When she was asked, on the re-issue of her novel The Tortoise and the Hare, what she felt about being classed as a ‘Virago Modern Classic’ she replied sharply that she was pleased to have the money.
In her new memoir, however, she reveals that there was pain behind the quick riposte: of the book she writes: “I have never looked at it since; it marked an era to which I had no desire to return.”
The significance of what she said came later in our conversation. She talked first of her happy childhood in Hertfordshire, of her father’s encouragement – “he turned the old nursery into a writing room for me” – but also of her parents’ strict Methodism.
She was taught to be dutiful and had instilled in her a sense of guilt that remains to this day.
“I have been unkind, un-Christian, behaved badly to people... You find it hard to believe? You haven’t seen me on my worse days,” she says.
She took two degrees at Cambridge, in English and History, and it was thanks to the Principal of Newnham, Pernel Strachey (sister of Lytton Strachey) that she was introduced to Leonard and Virginia Woolf.

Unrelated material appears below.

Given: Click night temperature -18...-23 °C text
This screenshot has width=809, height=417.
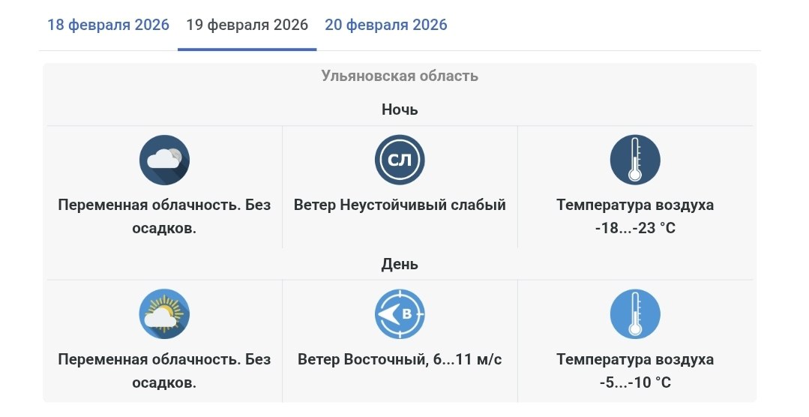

On several occasions she would walk from her furnished room in Doughty Street to their flat in Tavistock Square to sit at the feet of the great Mrs Woolf, breathless then at the privilege, but uncompromising today in her condemnation.
She recalls: “She was cruel, appalling. Beautiful, yes – but odd. Leonard was an angel, but it was partly his fault that she was so odious. He spoilt her. I remember one occasion when a young artist dared to correct Virginia about the name of a plant. Leonard took him to one side and said, ‘Don’t contradict Virginia – she can’t take it.’”
The visits ended in tears. At the last tea-party Virginia mocked the young Elizabeth, mercilessly and with contempt.
She never went back, but cherishes the memory of Leonard Woolf, infinitely kind, taking her arm and escorting her downstairs, the gentle antidote to his wife’s cruelty.
In the years that followed Elizabeth Jenkins grew in confidence; she enjoyed teaching at King Alfred School in Hampstead, her books were increasingly well-received, and she became part of the London literary scene – “I wanted to have a good time,” she says.
She never married (the passionate affairs in her life, she says, were always with people who could not marry her), security and a sense of belonging supplied by her beloved brothers, Romilly and David, and by the pretty pink house in Downshire Hill.
She still misses it, and loves to reminisce about the Regency-style drawing-room, the dining-room with its white walls and scarlet carpet and the marble-topped side table she bought for £3 off the pavement in Hampstead High Street. About the open fires she kept going with wood gathered from the bottom of Keats Grove and Rosslyn Hill.
The fire, she says, drew particularly well in her writing-room; it was at the top of the house, and looked into the treetops. Writing always came easily to her, and she loved it.
Does she have a favourite among her books? Immediately she says that it is Dr Gully, the story of the Victorian doctor who was implicated in the notorious Florence Bravo case and for whom Elizabeth Jenkins says she fell “hook, line and sinker”.
Doctors of the first rank, she says, are always attractive. She is quiet for a moment then says she had some successes with men, was always going from one disastrous attachment to another, but it was a doctor who was the love of her life and it was their relationship that inspired her to write her novel, The Tortoise and the Hare.
“He was a surgeon and gynaecologist, Sir Eardley Holland. He was very distinguished, handsome, charismatic. I worked during the war in the Ministry of Information with one of his daughters, Chloe, and she engineered a meeting with him.
“He took rather a shine to me. He wasn’t faithful to his wife. I wondered why she didn’t value him more; so many women, including me, would happily have changed places with her. I offered him my heart on a plate. Yes, he made me unhappy, but it was worth it. My feeling for him lasted after his death. It is still going on now.”